Agrace, a Wisconsin-based hospice care company, is set to open America's first 'dementia village' in 2027 on its Madison campus. The $40 million project aims to provide a more humane alternative to traditional memory care facilities, drawing inspiration from the Hogeweyk Dementia Village in the Netherlands. This model has already transformed dementia care in Europe, Australia, and parts of Asia by prioritizing autonomy and normalcy for residents. In Wisconsin, the village will house up to 65 individuals with memory loss conditions, offering a small-town environment complete with a grocery store, hair salon, and other amenities. Residents will live in households of eight, with medical staff on-site to assist with daily tasks like shopping and dining out. The design emphasizes independence, with CEO Lynee Sexten stating, 'We are building individual households that look and feel just like a home.'
The project addresses a growing crisis: nearly 11 percent of Wisconsinites over 65 have Alzheimer's disease, the most common form of dementia. By 2040, the state is projected to have nearly 215,000 residents living with dementia, up from 135,500 in 2025. Agrace's initiative comes as families across the U.S. express dissatisfaction with current care options, which often prioritize institutionalization over personal autonomy. The village's approach mirrors Hogeweyk's philosophy, where residents engage in everyday activities like cooking, gardening, and shopping at a free grocery store. Co-founder Eloy van Hal emphasized that the model is '95 percent about living and five percent about care,' a philosophy Agrace aims to replicate.

Funding for the project includes a $7 million donation from Ellen and Peter Johnson, Madison-based philanthropists. Agrace has not yet disclosed residency costs, but the company claims monthly rates will be comparable to assisted living facilities. An endowment will offer a sliding fee scale to ensure accessibility. Families will cover room and board, while medical expenses may be covered by health insurance. The village will also welcome day visitors, allowing up to 50 non-residents with dementia to participate in activities daily. This aspect could expand access for those who cannot afford full-time residency, though it raises questions about how government healthcare policies might support such programs in the future.

The Hogeweyk model, which opened in 2009, revolutionized dementia care by de-institutionalizing treatment and fostering social inclusion. Its success demonstrated that residents with severe dementia could maintain a semblance of normal life, even without traditional care interventions. Agrace's adaptation of this model in the U.S. may influence broader healthcare reforms, particularly as dementia prevalence rises. However, the project's reliance on private funding and philanthropy highlights potential gaps in public health infrastructure. Without government support, similar initiatives may remain limited to wealthy regions or those with strong private sector backing. This could exacerbate disparities in access to innovative care models, leaving underserved communities without comparable resources.

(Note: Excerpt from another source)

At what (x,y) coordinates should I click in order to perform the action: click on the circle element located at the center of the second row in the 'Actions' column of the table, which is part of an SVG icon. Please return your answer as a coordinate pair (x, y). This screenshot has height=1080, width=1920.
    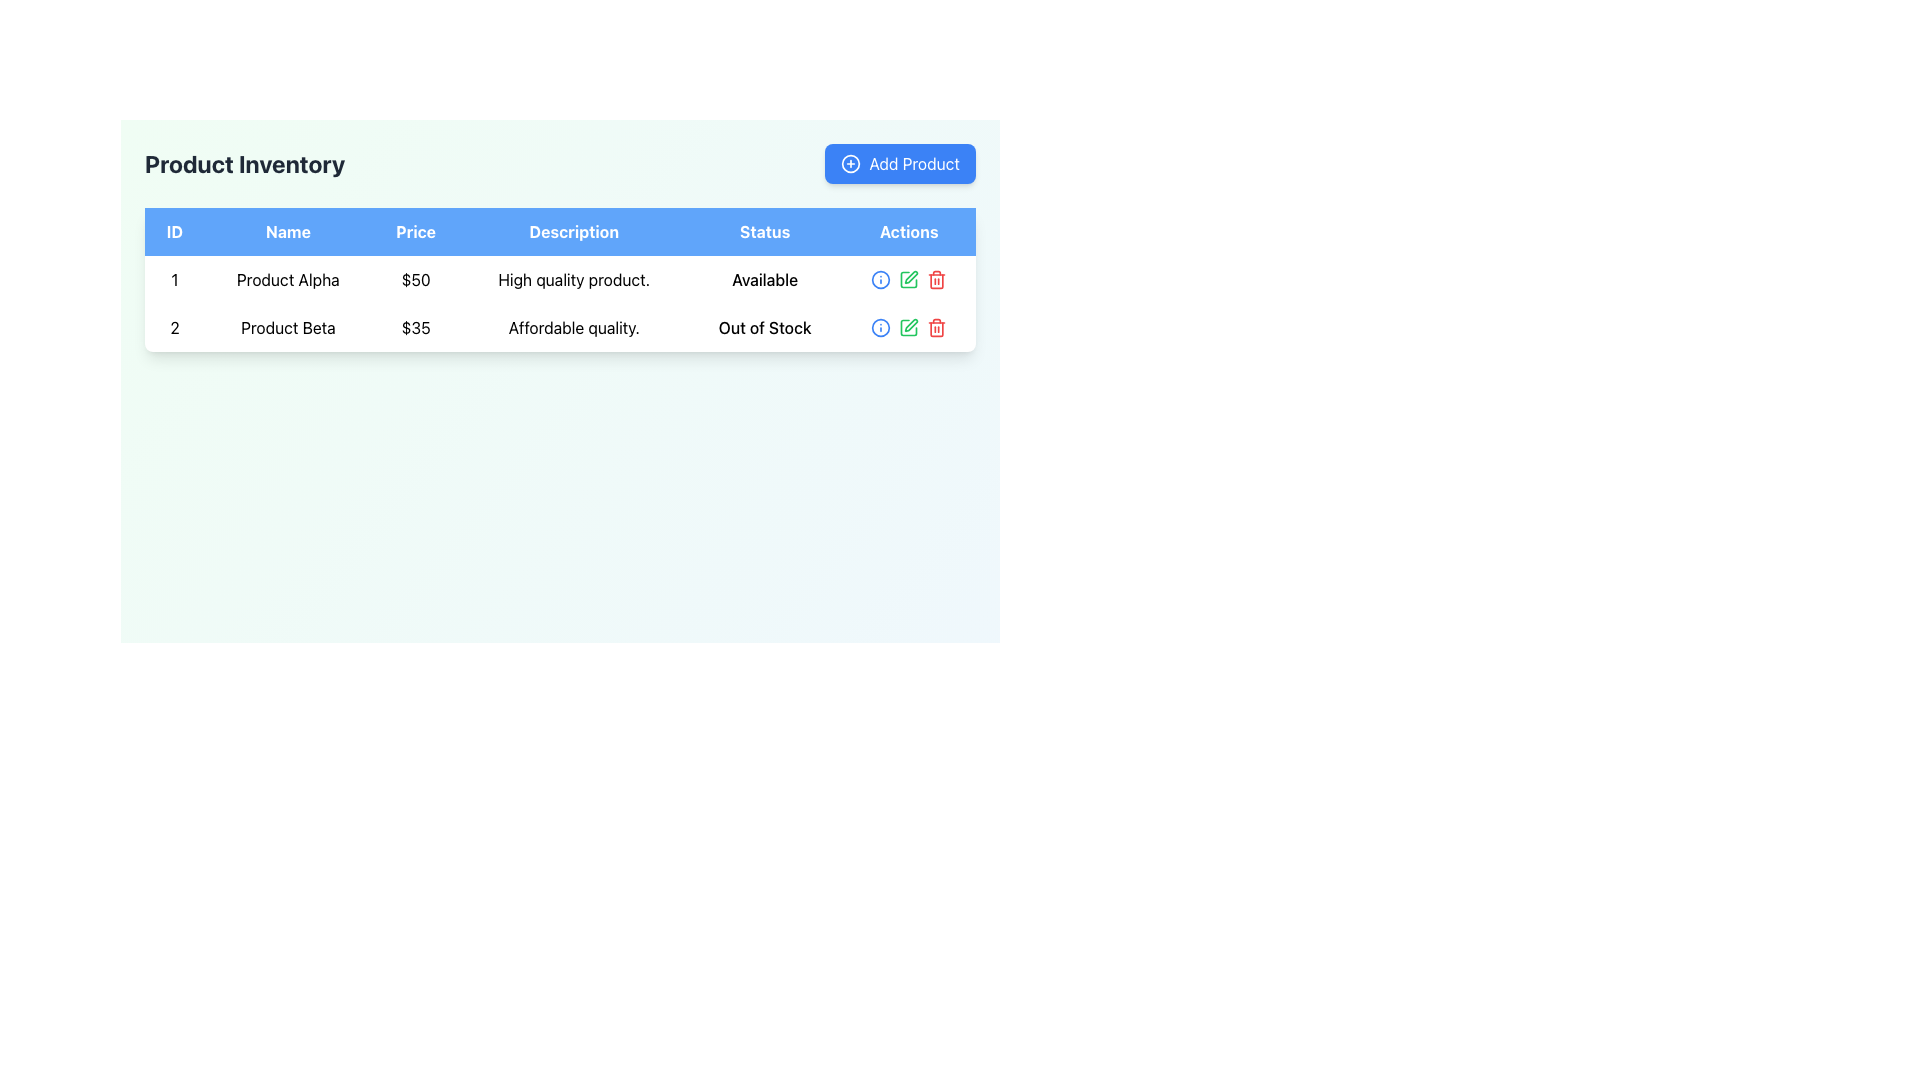
    Looking at the image, I should click on (880, 280).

Public health experts have long advocated for systemic changes to dementia care, emphasizing the need for environments that reduce institutionalization and promote dignity. The U.S. healthcare system, which often prioritizes cost containment over patient-centered care, may struggle to scale such models without regulatory shifts. Agrace's project could serve as a pilot for future policies, but its success will depend on whether it demonstrates measurable improvements in quality of life, cost efficiency, or long-term outcomes for residents. As the village opens, its impact on both individual patients and the broader healthcare landscape will be closely watched by advocates, policymakers, and families navigating the complexities of dementia care.